Gericht: Bundesgerichtshof
Beschluss verkündet am 18.09.2007
Aktenzeichen: X ZR 81/06
Rechtsgebiete: ZPO


Vorschriften:

ZPO § 406
Diese Entscheidung enthält keinen zur Veröffentlichung bestimmten Leitsatz.
BUNDESGERICHTSHOF BESCHLUSS

X ZR 81/06

vom 18. September 2007

in der Patentnichtigkeitssache

Der X. Zivilsenat des Bundesgerichtshofs hat am 18. September 2007 durch die Richter Scharen, Keukenschrijver, Prof. Dr. Meier-Beck, Asendorf und Gröning

beschlossen:

Tenor:

Das gegen den gerichtlichen Sachverständigen Prof. Dr. H. H. gerichtete Ablehnungsgesuch wird zurückgewiesen.

Gründe:

I. Die Beklagte ist Inhaberin des europäischen Patents 0 461 646, das u.a. eine Vorrichtung zur Herstellung von Reifen für Fahrzeugräder betrifft. Die Klägerin hat vor dem Bundespatentgericht Nichtigkeitsklage erhoben, mit der sie in erster Instanz Erfolg hatte.

Im Berufungsverfahren hat der Senat Beweiserhebung durch Einholung eines Sachverständigengutachtens angeordnet und Prof. Dr. H. H. in G. zum gerichtlichen Sachverständigen bestellt, der dem Senat zuvor mitgeteilt hatte, er sei 33 Jahre lang bei der C. in H. in der Reifenindustrie tätig gewesen. Die Beklagte hat den Sachverständigen mit der Begründung abgelehnt, dass dieser bei einer bedeutenden Konkurrentin tätig gewesen sei, die einen Motorradreifen herstelle, der demjenigen der Klägerin entspreche, woraus sich die Besorgnis ergebe, der Sachverständige sei befangen.

Die Klägerin hat dem Ablehnungsgesuch widersprochen.

II. Das Ablehnungsgesuch bleibt ohne Erfolg.

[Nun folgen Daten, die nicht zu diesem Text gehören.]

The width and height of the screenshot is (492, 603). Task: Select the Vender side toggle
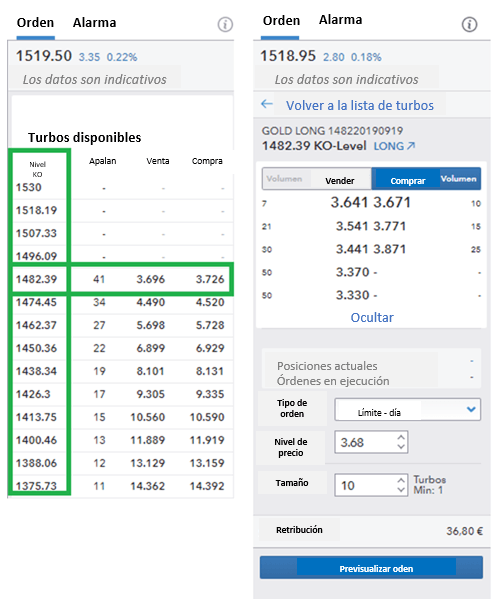tap(317, 179)
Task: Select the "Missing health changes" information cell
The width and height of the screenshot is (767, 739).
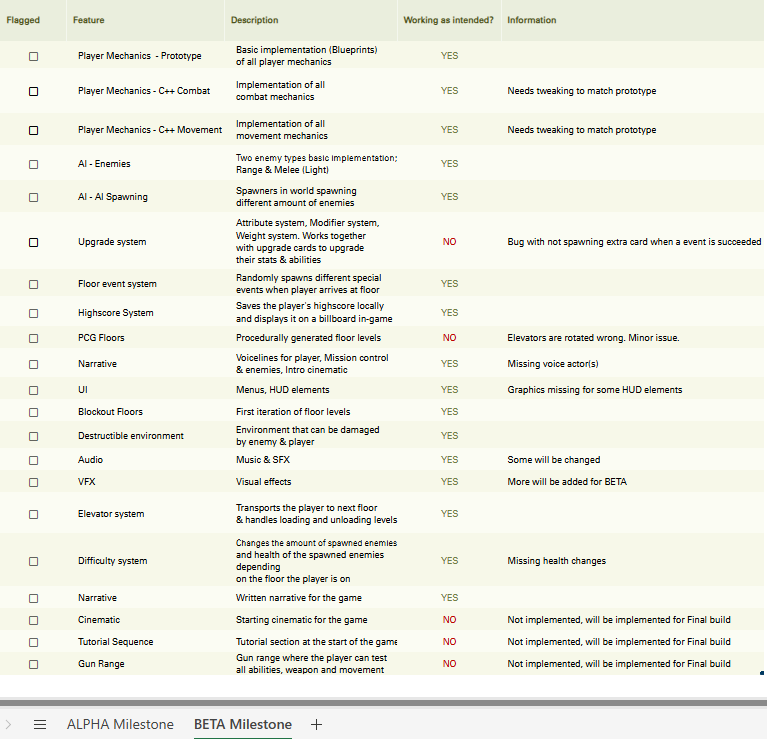Action: click(x=556, y=561)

Ein Sachverständiger kann nach § 406 ZPO, der auch im Berufungsverfahren in Patentnichtigkeitssachen anwendbar ist, abgelehnt werden, wenn hinreichende Gründe vorliegen, die in den Augen einer vernünftigen Partei geeignet sind, Zweifel an seiner Unparteilichkeit zu wecken (Sen.Beschl. v. 4.12.2001 - X ZR 199/00, GRUR 2002, 369 - Sachverständigenablehnung; v. 13.1.1987 - X ZR 29/86, GRUR 1987, 350 f. - Werkzeughalterung).

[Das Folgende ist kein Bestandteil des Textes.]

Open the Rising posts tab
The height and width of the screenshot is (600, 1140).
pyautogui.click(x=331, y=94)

Die von der Beklagten geltend gemachten Gründe rechtfertigen - auch unter Berücksichtigung des Vortrags im Schriftsatz vom 7. September 2007 - bei verständiger Würdigung nicht die Annahme, der gerichtliche Sachverständige werde nicht die erforderliche Unparteilichkeit aufbringen.

Vorangegangene Industrietätigkeiten als solche sind bei Hochschullehrern auf dem Gebiet der Technik und der Naturwissenschaften allgemein zu erwarten und schon deshalb für sich allein nicht geeignet, die Besorgnis der Befangenheit zu begründen. Sie sind sogar im Interesse der Qualifikation des Sachverständigen erwünscht (Sen.Beschl. v. 26.7.2005 - X ZR 108/04, Umdruck S. 5, im Druck nicht veröffentlicht).

Auch eine Tätigkeit für einen nicht am Verfahren beteiligten und auch nicht mit einem Verfahrensbeteiligten verflochtenen Konkurrenten (zu diesem Fall Sen.Beschl. v. 10.12.1998 - X ZR 64/97, abgedruckt bei Bausch, Nichtigkeitsrechtsprechung in Patentsachen 1994 - 1998, 551 - Sachverständigenablehnung 05; v. 24.7.2007 - X ZR 1/06, im Druck nicht veröffentlicht) rechtfertigt die Besorgnis der Befangenheit ohne Hinzutreten weiterer Umstände noch nicht (vgl. Sen.Beschl. v. 11.7.1995 - X ZR 99/93, Schulte-Kartei PatG 26-29 Nr. 39 - Sachverständigenablehnung 01; vgl. auch Sen.Beschl. v. 5.11.2002 - X ZR 136/99, Schulte-Kartei PatG 110-122 Nr. 59 - Sachverständigenablehnung 07, Umdruck S. 5, nicht im Druck veröffentlicht, und zwei Parallelentscheidungen vom gleichen Tag). Derartige Umstände hat die Beklagte indessen nicht ausreichend dargelegt, auch wenn das Streitpatent einen Geschäftsbereich betrifft, auf dem sowohl die Beklagte als auch die frühere Arbeitgeberin des Sachverständigen tätig sind. Dass ein Erzeugnis, das der Konkurrent der Öffentlichkeit vorgestellt hat, gewisse Gemeinsamkeiten mit dem Gegenstand des Streitpatents aufweisen soll, ist keine ausreichende Grundlage für die von der Beklagten zudem nur in vager Form geäußerte Vermutung, dass eine Patentverletzung durch den Konkurrenten in Betracht kommen könnte ("schließt die Möglichkeit nicht aus, dass der ... Reifen eine Verletzung des Streitpatents darstellen könnte"). Objektiv greifbare Anhaltspunkte, die bei verständiger Würdigung die Annahme stützen können, dass der Sachverständige befangen sei, ergeben sich hieraus nicht.

Der gerichtliche Sachverständige hat seine frühere Industrietätigkeit zudem nicht verschwiegen, sondern dem Senat vor seiner Bestellung auf Anfrage offenbart. Damit kann sich bei verständiger Würdigung auch aus seinem Verhalten kein hinreichender Grund ergeben, an seiner Unbefangenheit zu zweifeln.